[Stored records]
= Beginning of Section =

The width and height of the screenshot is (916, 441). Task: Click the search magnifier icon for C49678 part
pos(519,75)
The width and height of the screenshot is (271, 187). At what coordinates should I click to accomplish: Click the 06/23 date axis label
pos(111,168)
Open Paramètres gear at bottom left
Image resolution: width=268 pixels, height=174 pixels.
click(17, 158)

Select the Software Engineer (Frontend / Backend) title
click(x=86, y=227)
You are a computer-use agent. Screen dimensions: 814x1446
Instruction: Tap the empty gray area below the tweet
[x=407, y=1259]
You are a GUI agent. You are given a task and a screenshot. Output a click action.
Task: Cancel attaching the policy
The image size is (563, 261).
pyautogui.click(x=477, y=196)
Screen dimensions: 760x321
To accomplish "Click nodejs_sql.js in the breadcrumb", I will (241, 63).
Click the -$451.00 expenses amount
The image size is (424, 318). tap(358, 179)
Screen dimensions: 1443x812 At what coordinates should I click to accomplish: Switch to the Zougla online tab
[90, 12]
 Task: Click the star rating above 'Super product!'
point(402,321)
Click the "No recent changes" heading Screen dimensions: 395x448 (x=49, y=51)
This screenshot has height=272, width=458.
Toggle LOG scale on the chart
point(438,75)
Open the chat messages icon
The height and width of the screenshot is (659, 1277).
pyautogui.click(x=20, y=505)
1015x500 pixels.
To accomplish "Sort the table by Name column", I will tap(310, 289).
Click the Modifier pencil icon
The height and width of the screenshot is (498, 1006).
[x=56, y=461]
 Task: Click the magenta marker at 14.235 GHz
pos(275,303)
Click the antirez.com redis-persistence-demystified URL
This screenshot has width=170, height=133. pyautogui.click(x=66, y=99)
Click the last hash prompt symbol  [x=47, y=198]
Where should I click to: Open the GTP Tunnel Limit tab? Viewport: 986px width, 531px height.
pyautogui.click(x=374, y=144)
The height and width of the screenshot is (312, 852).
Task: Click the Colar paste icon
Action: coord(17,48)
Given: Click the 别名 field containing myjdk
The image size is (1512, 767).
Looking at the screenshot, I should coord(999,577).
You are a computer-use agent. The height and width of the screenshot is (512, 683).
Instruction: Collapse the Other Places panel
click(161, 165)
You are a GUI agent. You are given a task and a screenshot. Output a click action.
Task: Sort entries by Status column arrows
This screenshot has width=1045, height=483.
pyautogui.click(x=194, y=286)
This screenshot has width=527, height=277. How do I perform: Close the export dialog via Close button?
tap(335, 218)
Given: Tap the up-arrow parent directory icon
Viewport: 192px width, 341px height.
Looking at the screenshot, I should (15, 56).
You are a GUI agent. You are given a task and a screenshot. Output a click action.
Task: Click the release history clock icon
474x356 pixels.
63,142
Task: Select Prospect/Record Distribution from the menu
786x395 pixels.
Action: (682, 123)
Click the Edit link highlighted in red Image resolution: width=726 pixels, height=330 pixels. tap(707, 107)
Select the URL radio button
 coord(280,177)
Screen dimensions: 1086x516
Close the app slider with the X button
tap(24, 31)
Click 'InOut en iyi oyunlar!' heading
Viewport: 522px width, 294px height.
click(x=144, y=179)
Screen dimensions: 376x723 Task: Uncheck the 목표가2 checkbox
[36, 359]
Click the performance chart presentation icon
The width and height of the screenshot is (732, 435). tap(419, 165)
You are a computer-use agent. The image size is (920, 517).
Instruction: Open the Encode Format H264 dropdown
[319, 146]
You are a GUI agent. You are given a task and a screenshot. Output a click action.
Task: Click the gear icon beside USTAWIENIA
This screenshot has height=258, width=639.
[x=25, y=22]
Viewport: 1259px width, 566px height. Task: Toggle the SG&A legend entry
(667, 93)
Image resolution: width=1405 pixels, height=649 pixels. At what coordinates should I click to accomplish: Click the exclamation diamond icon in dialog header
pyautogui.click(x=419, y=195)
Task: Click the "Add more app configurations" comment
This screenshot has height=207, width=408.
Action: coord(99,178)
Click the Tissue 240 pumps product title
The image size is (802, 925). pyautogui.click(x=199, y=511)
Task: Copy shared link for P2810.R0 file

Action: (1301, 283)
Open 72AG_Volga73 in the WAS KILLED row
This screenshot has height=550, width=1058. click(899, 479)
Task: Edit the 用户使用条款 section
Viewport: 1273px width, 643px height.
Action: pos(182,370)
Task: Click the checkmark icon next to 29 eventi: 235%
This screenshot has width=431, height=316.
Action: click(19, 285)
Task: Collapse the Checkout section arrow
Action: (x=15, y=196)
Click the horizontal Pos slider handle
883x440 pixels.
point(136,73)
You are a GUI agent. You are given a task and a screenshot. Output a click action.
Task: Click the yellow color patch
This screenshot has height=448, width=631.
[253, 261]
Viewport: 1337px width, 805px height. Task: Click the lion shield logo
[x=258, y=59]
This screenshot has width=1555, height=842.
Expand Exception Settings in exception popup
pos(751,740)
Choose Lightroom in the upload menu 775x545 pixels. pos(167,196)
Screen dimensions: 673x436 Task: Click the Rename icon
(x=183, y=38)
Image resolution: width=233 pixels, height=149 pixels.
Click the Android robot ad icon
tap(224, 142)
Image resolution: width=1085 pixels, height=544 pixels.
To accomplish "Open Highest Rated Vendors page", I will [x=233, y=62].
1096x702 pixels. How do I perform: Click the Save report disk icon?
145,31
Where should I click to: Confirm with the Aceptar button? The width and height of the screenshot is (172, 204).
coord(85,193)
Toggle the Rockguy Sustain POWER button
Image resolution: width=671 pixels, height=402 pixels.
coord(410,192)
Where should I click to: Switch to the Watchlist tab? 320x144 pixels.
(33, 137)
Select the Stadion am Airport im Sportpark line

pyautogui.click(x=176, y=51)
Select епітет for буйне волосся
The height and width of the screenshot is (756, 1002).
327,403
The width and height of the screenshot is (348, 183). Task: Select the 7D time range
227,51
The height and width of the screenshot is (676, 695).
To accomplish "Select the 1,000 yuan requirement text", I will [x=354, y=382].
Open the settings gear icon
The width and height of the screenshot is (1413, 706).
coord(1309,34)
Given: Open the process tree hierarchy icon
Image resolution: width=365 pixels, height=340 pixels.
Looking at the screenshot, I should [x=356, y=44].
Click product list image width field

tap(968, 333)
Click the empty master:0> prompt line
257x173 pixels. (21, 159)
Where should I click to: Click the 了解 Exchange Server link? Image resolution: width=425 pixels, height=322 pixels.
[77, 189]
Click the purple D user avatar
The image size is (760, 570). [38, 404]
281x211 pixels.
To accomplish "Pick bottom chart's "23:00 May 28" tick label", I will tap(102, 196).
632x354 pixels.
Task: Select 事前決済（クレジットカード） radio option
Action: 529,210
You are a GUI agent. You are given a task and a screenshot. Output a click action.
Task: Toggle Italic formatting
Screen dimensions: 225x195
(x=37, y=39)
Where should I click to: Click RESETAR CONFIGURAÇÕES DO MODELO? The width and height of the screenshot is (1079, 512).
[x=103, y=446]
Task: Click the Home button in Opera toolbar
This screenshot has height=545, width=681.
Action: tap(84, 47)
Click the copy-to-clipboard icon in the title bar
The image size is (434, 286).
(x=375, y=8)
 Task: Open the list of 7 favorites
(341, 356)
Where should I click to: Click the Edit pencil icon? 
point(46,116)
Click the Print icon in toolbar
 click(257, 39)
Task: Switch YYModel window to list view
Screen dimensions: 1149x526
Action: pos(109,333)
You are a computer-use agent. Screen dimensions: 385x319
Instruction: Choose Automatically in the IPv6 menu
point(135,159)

= End of Section =

**What you need to do:** Above are the entries. Output exactly the lines beginning with the line that has "Toggle LOG scale on the chart" and ending with the line that has "Click the last".

**Answer section:**
Toggle LOG scale on the chart
point(438,75)
Open the chat messages icon
The height and width of the screenshot is (659, 1277).
pyautogui.click(x=20, y=505)
1015x500 pixels.
To accomplish "Sort the table by Name column", I will tap(310, 289).
Click the Modifier pencil icon
The height and width of the screenshot is (498, 1006).
[x=56, y=461]
 Task: Click the magenta marker at 14.235 GHz
pos(275,303)
Click the antirez.com redis-persistence-demystified URL
This screenshot has width=170, height=133. pyautogui.click(x=66, y=99)
Click the last hash prompt symbol  [x=47, y=198]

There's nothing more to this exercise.